Excerpt
========

I.T. A. No.2861/Del/2004
Assessment Year : 2000-01
Income-tax Officer, Smt. Bina Kedia,
Ward 23(2), New Delhi. Vs. E-281, Greater Kailash-II,
New Delhi.
(Appellants) (Respondents)
Assessee by : Shri Amit Goel, AR.
Department by : Shri C.B. Singh, Sr. DR.
ORDER
PER K.D. RANJAN, ACCOUNTAT MEMBER:
These cross appeals by the assessee and Revenue for Assessment Year 2000-01 arise out of the order of the Commissioner of Income-tax (Appeals)-XVII, New Delhi. During the course of hearing the assessee filed concise grounds of appeal which are reproduced as under:-2
"1. On the facts & circumstances of the case and in law, the Ld. CIT(A) erred in confirming the action of assessing officer of treating the salary income of Rs.60000/- as income from other sources and disallowing standard deduction u/s 16(1) amounting to Rs.20000/-.

========

Dataset extract
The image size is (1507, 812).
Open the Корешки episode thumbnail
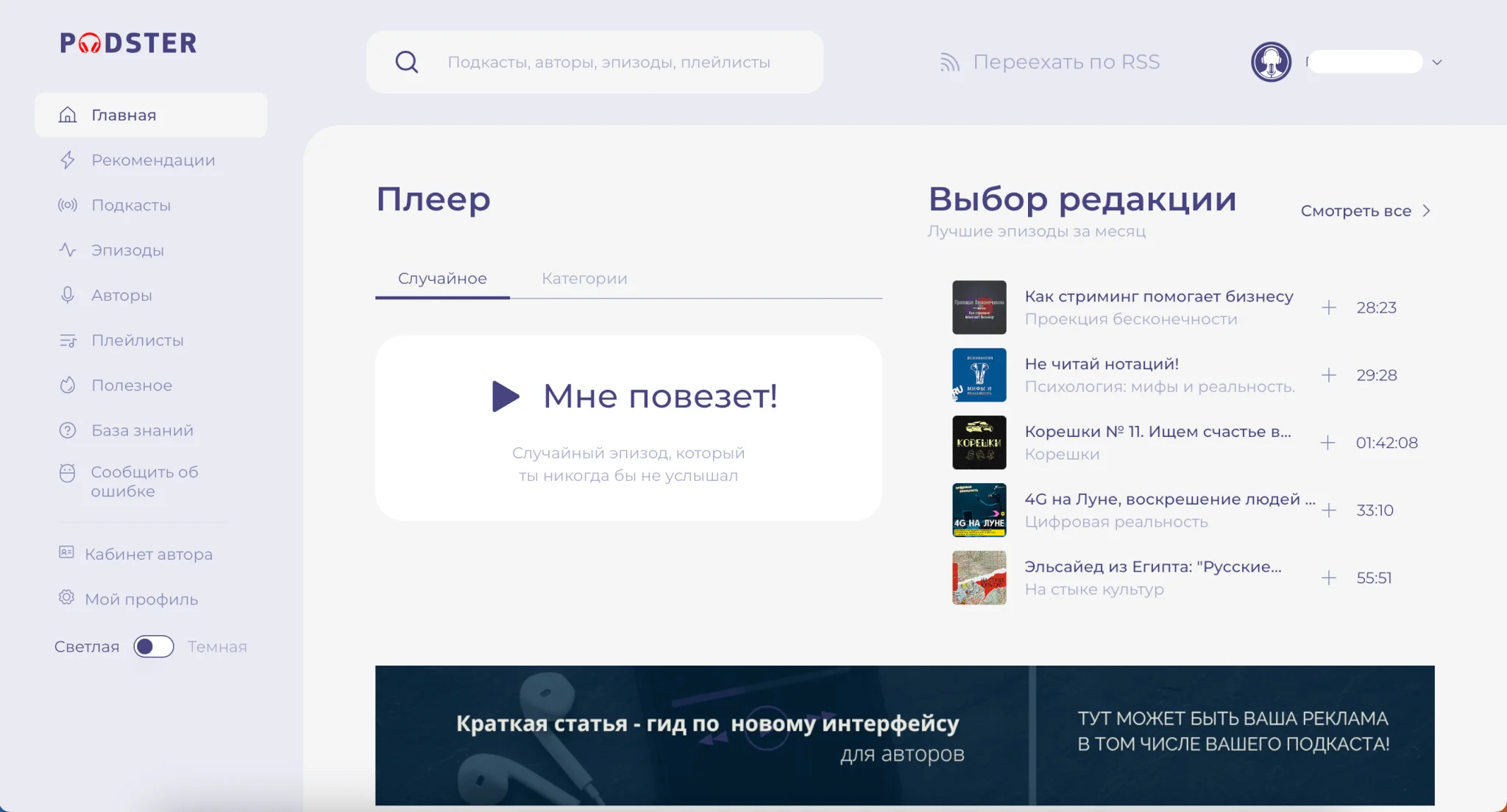point(979,443)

========

Work to complete
Answer these questions from the appeal order:
(a) Who represented the Department?
(b) For which assessment year were the cross appeals filed?
(c) What amount of standard deduction under section 16(1) was disallowed?
The listing has no connection to the appeal order.

Complete response
(a) Shri C.B. Singh, Sr. DR
(b) 2000-01
(c) Rs.20000/-